Modelling temperature-dependent dynamics of single and mixed infections in a plant virus

•We propose mathematical models incorporating thermal reaction norms in species replication.•The dynamics of single and mixed infections is investigated with such models.•We estimate temperature-dependent replication and strength of competition parameters from experimental data for a plant virus.•Our work provides a general framework to incorporate abiotic responses in population dynamics. Multiple viral infection is an important issue in health and agriculture with strong impacts on society and the economy. Several investigations have dealt with the population dynamics of viruses with different dynamic properties, focusing on strain competition during multiple infections and the effects on viruses’ hosts. Recent interest has been on how multiple infections respond to abiotic factors such as temperature (T). This is especially important in the case of plant pathogens, whose dynamics could be affected significantly by global warming. However, few mathematical models incorporate the effect of T on parasite fitness, especially in mixed infections. Here, we investigate simple mathematical models incorporating thermal reaction norms (TRNs), which allow for quantitative analysis. A logistic model is considered for single infections, which is extended to a Lotka-Volterra competition model for mixed infections. The dynamics of these two models are investigated, focusing on the roles of T-dependent replication and competitive interactions in both transient and asymptotic dynamics.
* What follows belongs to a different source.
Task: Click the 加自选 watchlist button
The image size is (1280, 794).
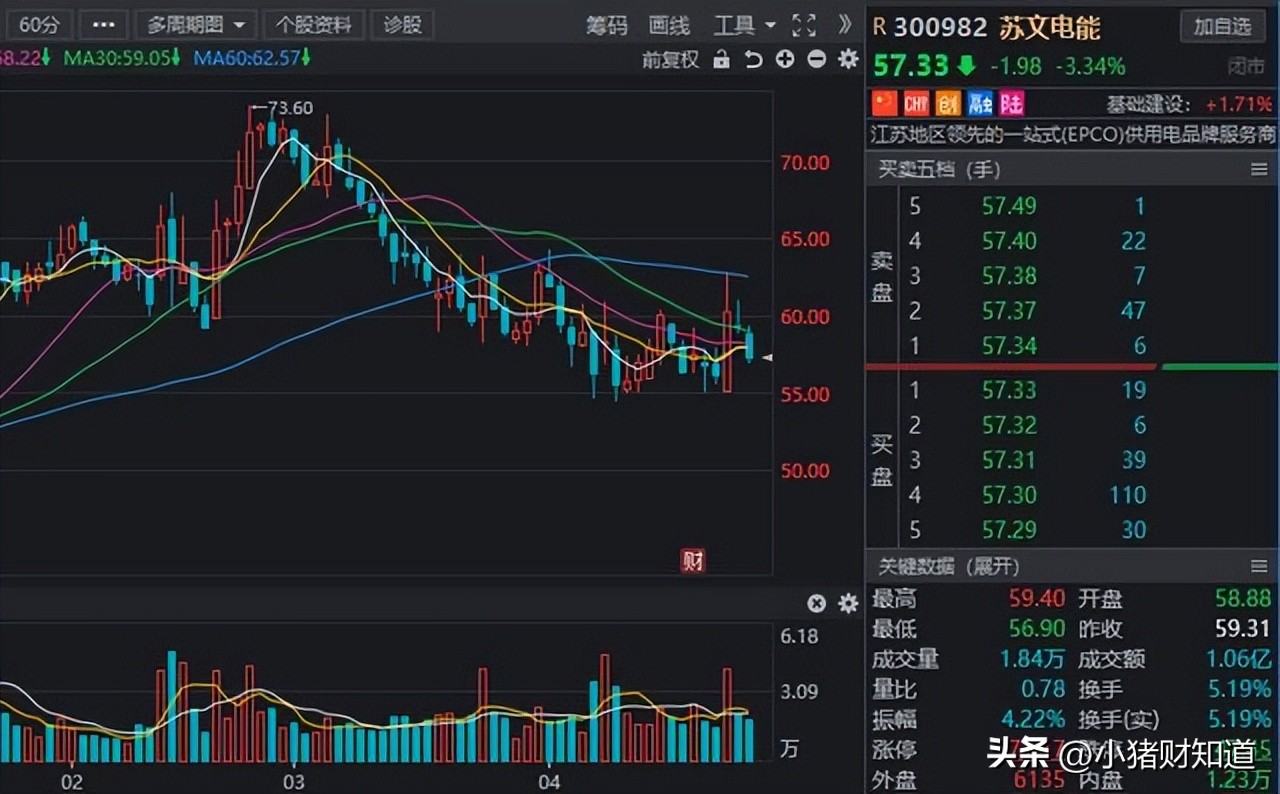Action: pos(1222,27)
We determine the scenarios of co-existence and competitive exclusion, which are separated by a transcritical bifurcation. To illustrate the applicability of these models, we ran single- and mixed-infection experiments in plants growing at 20 ∘C and 30 ∘C using two strains of the plant RNA virus Pepino mosaic virus. Using a macroevolutionary algorithm, we fitted the models to the data by estimating the TRNs for both strains in single infections. Then, we used these TRNs to feed the mixed-infection model estimating the strength of competition. We found an asymmetrical pattern in which each strain dominated at different T values due to differences in their TRNs. We also identified that T can modify competition interference greatly for both isolates. The models proposed here can be useful for investigating the outcomes of multiple-infection dynamics under abiotic changes and have implications for the understanding of viral responses to global warming.